Friday, May 15, 2009

The Ethics of AVE’s

There are elements of the publicity industries that use Advertising Value Equivalents described by the International Association for Measurement and Evaluation of Communication as the "Equivalent cost of buying space devoted to editorial content".

As I wrote in "Evaluating Press Coverage" in 1995.

"The relationships between reader and publication and between editor and reader is symbiotic, and invited with permission by advertisers - advertising value equivalent (AVE) and editorial are not the same and you can't use the same tools to measure effectiveness. There is no advertising equivalent to editorial nor is there a measure of advertising avoided because of editorial coverage. There is no common measure for advertising and editorial. Measurable factors include whether it is timely compelling, relevant, useful authoritative."

Today I would add 'in context'. These arguments would have a lot more traction these days.

This year I was criticised for my work on online advertising opportunity by Katie Paine who obviously had not read my views on the relationship between advertising and editorial but, these days, her views are quite valid.

The contribution of Jim Macnamara, Professor of Public Communication University of Technology Sydney, is one of the most significant (PDF).

There is very good research into PR evaluation here and there are some excellent blogs on the subject which are listed on Katie's blog under 'Best Sources for more measurement info'

Well, now we know where I stand.

Now for the Ethics part.

I suppose its worth looking at different approaches to ethics and ethical behaviour.

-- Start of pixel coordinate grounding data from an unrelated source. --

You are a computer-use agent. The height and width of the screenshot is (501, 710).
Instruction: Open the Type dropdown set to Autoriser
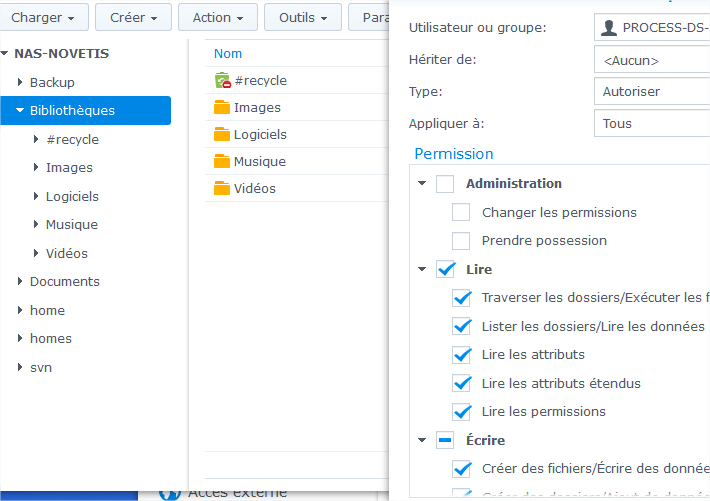click(x=651, y=92)
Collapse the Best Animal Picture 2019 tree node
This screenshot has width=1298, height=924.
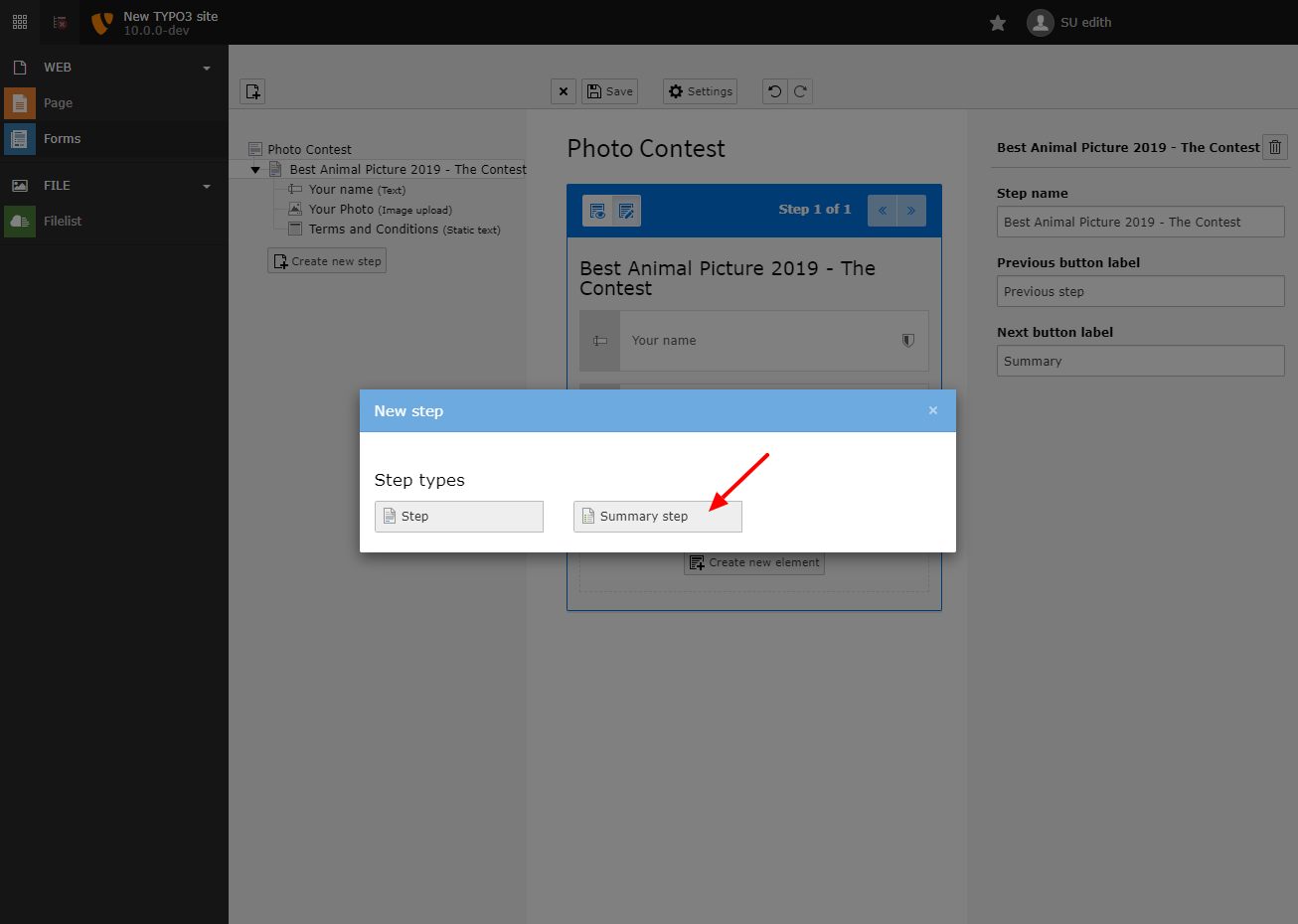[x=255, y=169]
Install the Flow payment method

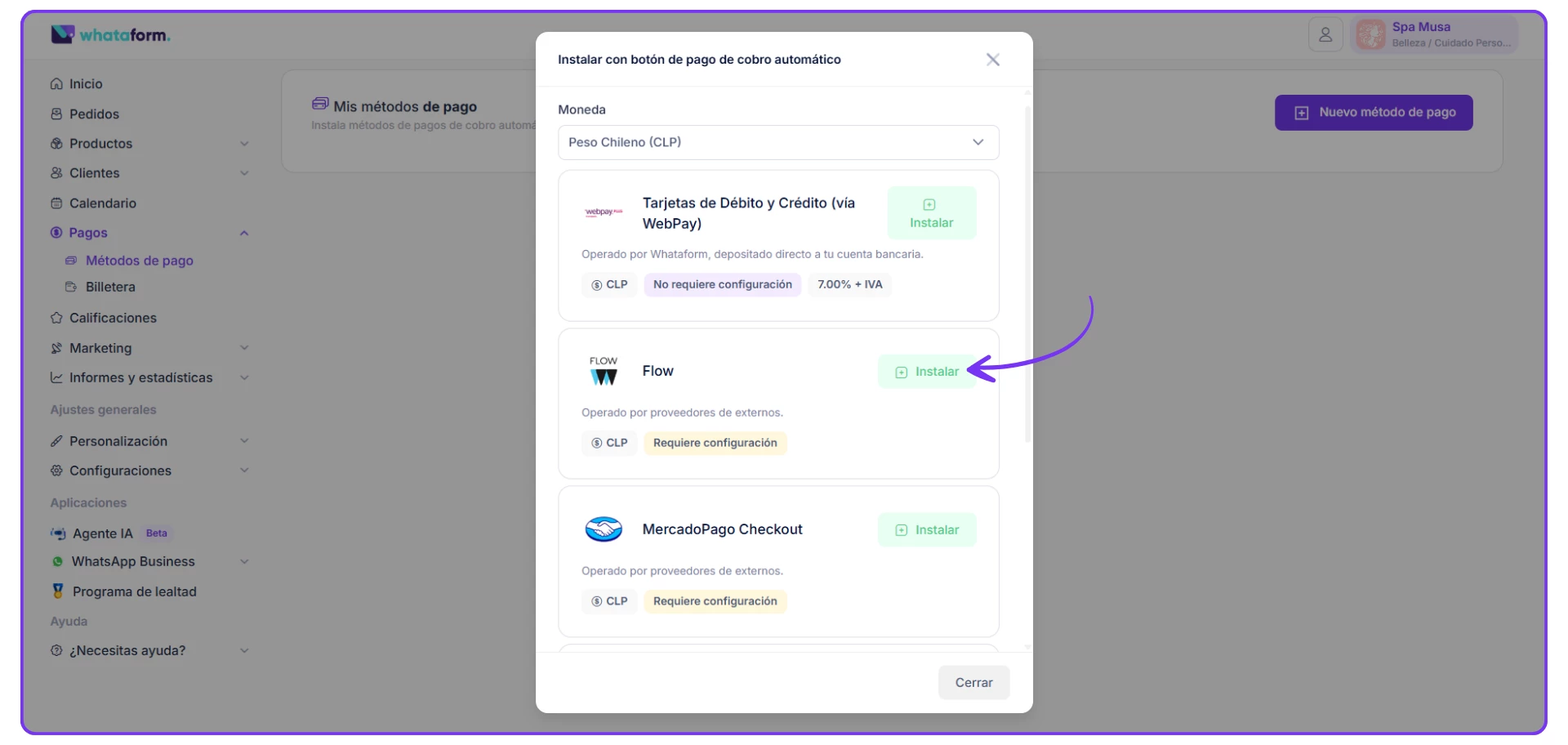point(927,372)
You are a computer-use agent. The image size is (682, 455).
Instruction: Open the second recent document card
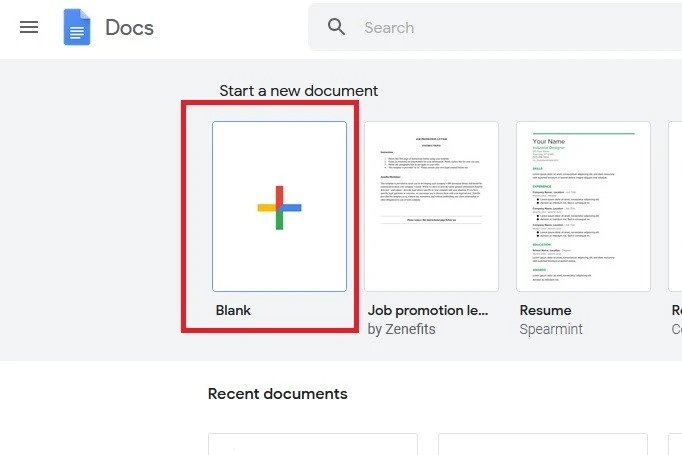(x=543, y=444)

Ethics in PR is quite complicated and I outline some of the considerations in slides to accompany my ethics lectures to undergraduates.

AVE's are a utilitarian approach to publicity. They provide happiness and least pain for the greatest number of people involved. Namely the agency and the client managers involved. However the consequentionalist use of AVE's, if determined solely by consequences or production of the greatest good consequences and least bad, have to be considered as does the need for everyone affected to have universal and equal consequential benefit. If you like, this might be how John Stuart Mill, might take a view of AVE's. He might like them especially because of the quality of happiness they bring to so many.

All well and dandy, until one begins to apply Bentham's theory. If AVE's are not proven and the company auditor says they cannot be added to the value of the company's goodwill, then they are bad from an ethical standpoint even from a utilitarian perspective.

A Kantian view would ask if such actions are universalisable. If they are, then they would apply in every case. We know this is not possible (how would one apply AVE's to a BBC post on one of its many blogs?).

Bernard Williams would, of course have a fit. He would see the doctrine of negative responsibility for the fact that AVE's are OK as a measure but only among a small clique of publicist as an affront.

Perhaps we should use descriptive ethics and do what people think is right. We might choose normative ethics and ask how should people (practitioners) act or perhaps we might consider applied ethics and take moral knowledge and put it into the practice of using AVE's.

So where do PR practitioner get guidance?

The CIPR code of conduct asks of members to respect the customs, practices and codes of clients, employers, colleagues, fellow professionals and other professions in all countries where they practise.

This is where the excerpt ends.